Gene Hammett [10:11]
Many times I talked to people about just your regular accountability is a set of external checks and balances. But what you really want is a sense of ownership. What does that mean for you across your company?

Dennis Fois [10:24]
Yeah, so this goes quite far here at copper. I think it all comes down to trust, right? And transparency. So but these Unfortunately, these words are often very much used everywhere. The question is, like, How real is it. And so what I think people need to see is that that ownership is there’s one standard for it. And so this applies to be the shift from the top down, especially, I think the CEO, needs to demonstrate that. And so what we do is we have shared goals at the company level. So we have okrs, that we set at the quarterly level, these are, these are okrs. At company and team level, we deliberately haven’t gone down to individual levels, because of the nature of our business that we want to the velocity so ferocious that we would really want to concentrate on teamwork and enforce that these goals we discuss every Friday, it takes us 30 minutes, the whole company on zoom on online wherever they are.
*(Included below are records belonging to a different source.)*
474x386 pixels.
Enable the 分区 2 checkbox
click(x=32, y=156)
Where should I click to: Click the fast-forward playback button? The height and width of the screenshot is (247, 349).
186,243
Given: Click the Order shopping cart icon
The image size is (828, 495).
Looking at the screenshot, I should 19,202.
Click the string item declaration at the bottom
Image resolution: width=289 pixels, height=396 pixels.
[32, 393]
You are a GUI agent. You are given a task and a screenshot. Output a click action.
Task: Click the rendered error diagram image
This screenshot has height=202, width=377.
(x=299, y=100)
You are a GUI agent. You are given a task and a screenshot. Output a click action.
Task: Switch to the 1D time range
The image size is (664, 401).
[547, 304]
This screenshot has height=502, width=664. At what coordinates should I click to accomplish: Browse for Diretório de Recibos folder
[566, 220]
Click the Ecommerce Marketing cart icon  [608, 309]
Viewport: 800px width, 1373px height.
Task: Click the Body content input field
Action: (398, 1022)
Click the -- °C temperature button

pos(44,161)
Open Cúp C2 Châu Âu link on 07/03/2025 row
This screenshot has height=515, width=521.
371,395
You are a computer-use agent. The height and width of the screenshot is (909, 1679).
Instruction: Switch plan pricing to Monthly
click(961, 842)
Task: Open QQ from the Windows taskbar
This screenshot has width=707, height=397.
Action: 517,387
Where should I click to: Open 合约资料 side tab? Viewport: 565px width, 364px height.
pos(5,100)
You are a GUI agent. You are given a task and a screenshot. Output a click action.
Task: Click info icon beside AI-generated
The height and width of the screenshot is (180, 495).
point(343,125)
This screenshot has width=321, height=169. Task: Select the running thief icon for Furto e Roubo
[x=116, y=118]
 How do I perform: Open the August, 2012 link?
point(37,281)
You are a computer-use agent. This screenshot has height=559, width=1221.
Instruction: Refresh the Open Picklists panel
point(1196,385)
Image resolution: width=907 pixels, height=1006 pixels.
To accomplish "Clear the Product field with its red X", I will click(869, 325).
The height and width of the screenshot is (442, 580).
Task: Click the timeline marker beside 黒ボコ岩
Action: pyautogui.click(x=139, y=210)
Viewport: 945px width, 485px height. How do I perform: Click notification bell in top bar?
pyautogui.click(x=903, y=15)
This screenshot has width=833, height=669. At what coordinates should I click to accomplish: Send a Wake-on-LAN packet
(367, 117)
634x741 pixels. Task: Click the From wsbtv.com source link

And it’s basically five objectives that we have for this quarter particularly and that as drivers and accountable that basically we’ll talk one, two minutes or in 30 minutes, we go through the whole through those FIFO chaos, we go through the business scorecard, which is basically the financial KPIs. And we go through highlights that take us 25 to 30 minutes to do the whole business no more. And everybody, and it’s literally over 100 people on that, on that zoom or, or physically present.

Dennis Fois [11:52]
What happens now is that basically, people are committing to goals that are very challenging. So the nature of these okrs is they are very challenged, they’re unlikely to be fully realized, you know, anything, if you’re batting 70%, you’re doing well on those. So the The reality is, you’re going to fail, right in terms of if you set the bar 100%, you’re going to fail. And now you are talking to your team about what you’re doing. And so this is what creates this accountability at what’s happening. Are we improving? What happens if we’re how do we deal with failure? How do you communicate? Do you come up with a bunch of excuses? So they just basically say, actually, this week, I didn’t really advance that much, because I got sidelined by whatever. But here’s my plan for next week. And so that is what we have instrumented.

Dennis Fois [12:37]
So top-down, I also have goals. And I also report back to our team on those and I also regularly fail. So what people I guess see is that it’s part of like, there’s nothing special about that. It’s it’s accepted, it’s a cultural norm, that that’s what we do, what isn’t accepted, is to talk, to talk out, basically to try and avoid the difficult concepts. So if you’ve slept on something for two or three weeks, to not have a real conversation with the company and team about and and usually the questions that the team asks are pretty, pretty pointed. So you’re likely not to get away with it. And so what we’re starting to get in an environment where the accountability and ownership is expected from everyone. Failure is also accepted. And but lack of accountability is not.

Commentary [13:31]
Dennis just talked about cultural norms. I’m kind of curious, are you tuned in to what your cultural norms are? The positive ones and the negative ones? Are you really taking the time to look at the organization, how people communicate, how they collaborate, any kind of politics going on? What are the standards that you expect of others, how one on ones are done, and how teams are recognizing each other as they apply to the values of the organization, there’s a lot of areas where you could look at the cultural norms, but your job is to tune in to them. If you don’t have time, you’re really missing that opportunity to be the leader that your team deserves. Back to Dennis.

Gene Hammett [14:12]
It does. And I see this a lot with the patterns in this. And that’s one reason why I do what I do is to see enough conversations with fast-growth companies to be able to look and see what’s going on this sense of transparency and having shared goals and having shared accountability. I really appreciate you being here. When we were before we turned on the recorder today you were talking about you know, venture capital has this perspective of the metrics that drive companies and and they really do over-index on that. From my perspective, they don’t really look at the processes and the people behind this. And you agree with that. Tell us a little bit about why that’s such an important piece to fast growth.

Dennis Fois [14:54]
Yeah, I think this is probably one of the most important Finding so as we grow, and as we use money to fuel our, our, our ventures to grow faster, there seems to be this ideology that there’s a playbook for everything, and that you have to look in a certain way. And you know, I’d love if that was true, the batting average of venture capitalists would be higher than it is today. And it’s in a very, very low single digits, as we all know. So the reality is a complete nonsense that you can literally go from product market fit to go to market fit, get your unit economics, right, get a CAC to LTV 1234 more cash in it, and off, you go and go to category leadership. It’s just total nonsense. And unfortunately, though, that most of the things that are written when we look at where we go next is the there’s truth in numbers, we owe conditions, how we grow up to look at the level of you know, we have got so many decisions to deal with, there’s something new every day, and there’s something peaceful about looking at your p&l looking at numbers, looking at unit economics, to see a path forward. And they are important, but they are extremely lagging all of those unit economics.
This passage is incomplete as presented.